Annem hayattayken beni sütü üzerine yemine verdi ve adını asla çocuklarıma vermeyeceğim yönünde benden söz aldı. Bunun gerçek sebebini ise söylemedi. Fakat ben bunun sadece adının uzunluğu ile ilgili olmadığını tahmin ediyordum. Askerlik görevinden döndüğümde, her zaman köşküne sığındığım halam da rahmetli olmuştu. Şimdi, sadece üstü kabuklanmış yaralar beni bu köye bağlıyordu, bir de yakınlarımın uyudukları mezarlık… Bu yüzden köyü mezarlıkla hatırlamamaya çalışıyordum. Çünkü bu yol yakınlarımın ruhu için Kur’ân-ı Kerim okumak isteği ile kendisine çekiyordu.
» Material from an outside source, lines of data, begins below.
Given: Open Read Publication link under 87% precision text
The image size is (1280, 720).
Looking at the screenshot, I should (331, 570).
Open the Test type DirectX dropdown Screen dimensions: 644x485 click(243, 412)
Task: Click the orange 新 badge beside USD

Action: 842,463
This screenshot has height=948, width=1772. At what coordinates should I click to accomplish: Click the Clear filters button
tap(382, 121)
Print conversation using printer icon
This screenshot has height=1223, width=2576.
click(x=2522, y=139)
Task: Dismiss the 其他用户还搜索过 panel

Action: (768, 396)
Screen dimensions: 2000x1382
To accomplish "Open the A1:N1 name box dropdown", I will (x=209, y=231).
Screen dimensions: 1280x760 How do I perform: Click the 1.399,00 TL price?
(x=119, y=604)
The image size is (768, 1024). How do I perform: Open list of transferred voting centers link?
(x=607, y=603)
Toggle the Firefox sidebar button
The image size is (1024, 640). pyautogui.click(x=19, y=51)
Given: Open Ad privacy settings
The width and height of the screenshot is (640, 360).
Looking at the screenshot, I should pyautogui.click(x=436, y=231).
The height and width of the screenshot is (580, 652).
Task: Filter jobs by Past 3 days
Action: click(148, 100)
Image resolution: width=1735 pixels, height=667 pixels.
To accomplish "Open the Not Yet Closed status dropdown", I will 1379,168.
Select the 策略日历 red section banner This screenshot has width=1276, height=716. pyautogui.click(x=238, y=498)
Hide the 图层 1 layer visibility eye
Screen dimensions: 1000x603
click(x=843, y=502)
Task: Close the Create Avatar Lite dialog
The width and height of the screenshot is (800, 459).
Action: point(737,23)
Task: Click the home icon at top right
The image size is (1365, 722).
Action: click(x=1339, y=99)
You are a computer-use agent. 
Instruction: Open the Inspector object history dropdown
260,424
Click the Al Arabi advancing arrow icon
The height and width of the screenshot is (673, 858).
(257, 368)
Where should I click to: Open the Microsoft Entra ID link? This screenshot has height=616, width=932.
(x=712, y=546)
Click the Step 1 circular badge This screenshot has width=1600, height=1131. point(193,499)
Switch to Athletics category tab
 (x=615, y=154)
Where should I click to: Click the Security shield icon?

Evimiz de çok eskiydi. Dedemden kalan bu ev, 80 yıl önce kerpiçten örülmüştü. Yenisini yapma olanağım yoktu. Olanağım olsaydı bile içimde böyle bir arzu yoktu… Ben tipik bir Sovyet vatandaşıydım. Cebimde parti3 kimliği taşımak, iş bulmak, katıldığım organizasyonlarda ön plana çıkmak için olası seçenekleri araştırıyor ve bu davalarda yapılması gerekenleri dikkatle inceliyordum. O zaman, usta olmanın ana koşullarından biri olan Rus dilini askerlikte öğrenmiştim. Askerlik hizmetimin üçüncü ayında, partinin askeri birliğine, Komünist Parti saflarına katılmak için başvurdum. Parti sekreteri ertesi gün öğleden sonra saat 11:00’de gelmemi emretti. Söylenen saatte geldiğimde, bölük komutanı ve iki üst düzey askeri komünist orada oturuyordu. Bir hayli sohbetten sonra parti sekreteri:
–Parti üyesi olma arzusunun nedeni nedir?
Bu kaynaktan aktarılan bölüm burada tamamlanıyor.